– Dr. Pradeep Singh
Much of the focus of measuring the toll of COVID-19 has been on tabulating cases and deaths, but what do we know about the dire consequences of the pandemic on mental health?
Whether you worry about yourself, family, friends, or co-workers, there’s no getting away from the fear of becoming infected with the COVID-19 virus. Ongoing fear is a symptom of anxiety, which in turn affects your appetite, causes sleep problems, and significantly impacts your ability to cope with your daily life. Staying at home should relieve some of your fears about getting sick, but isolation comes with its own fallout. Even if you’re at home with family, the reality of social isolation can still trigger loneliness, sadness, and anxiety.
Closure of economic activity, lockdowns, and other restrictions have resulted in job losses or severe reduction of incomes, especially among segments of the population that depend on daily wages and day-to-day earnings.
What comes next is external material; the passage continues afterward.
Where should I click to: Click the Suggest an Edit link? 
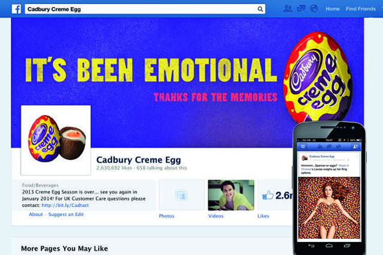click(66, 214)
This has led to increased rates of depression, hopelessness, and suicides across middle and lower economic sections as well as the economically weak sections, who have been pushed into abject poverty. On the other hand, Being home-bound in such a high-stress scenario has also taken a toll on children’s mental health. The general uncertainty and separation from peers causes great strain on the psychological well-being of these children, with younger ones being more prone to anxiety, worry, withdrawal and older ones prone to anger, frustration, and emotional outburst. Uncertainty related to studies and exams has also caused panic and worry in children of all age groups.
If noticed, this epidemic has caused a lot of damage to human life. But a good thing also came out in the pit of this crisis. In difficult times, people supported each other wholeheartedly. By forgetting mutual differences, they supported each other. In this hour of crisis, this spirit of the people proved to be the biggest and the people affected by the epidemic got the courage to face the crisis. The society which earlier looked like a divided one now looked like a family. People in metro cities are ready to help everyone. Perhaps this was the same Indian tradition about which we had only heard, but the hour of this crisis also showed it.
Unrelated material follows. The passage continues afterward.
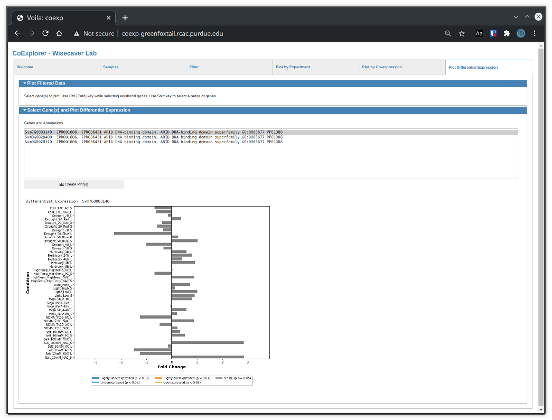This screenshot has height=420, width=552.
Task: Click the gray No DE legend swatch
Action: [219, 378]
Good mental health is an important national asset in its own right. Thus the impacts of the pandemic on mental health could lead to a longer-term erosion of people’s physical health, further affecting their ability to lead fulfilling lives. Investing in mental health enables each individual to regain hope for the future. It will also contribute to making societies healthier, economically productive, and socially cohesive. There cannot be a more important investment in the face of the most serious crisis to test the global population in a century. Let’s work together to realize our shared mission.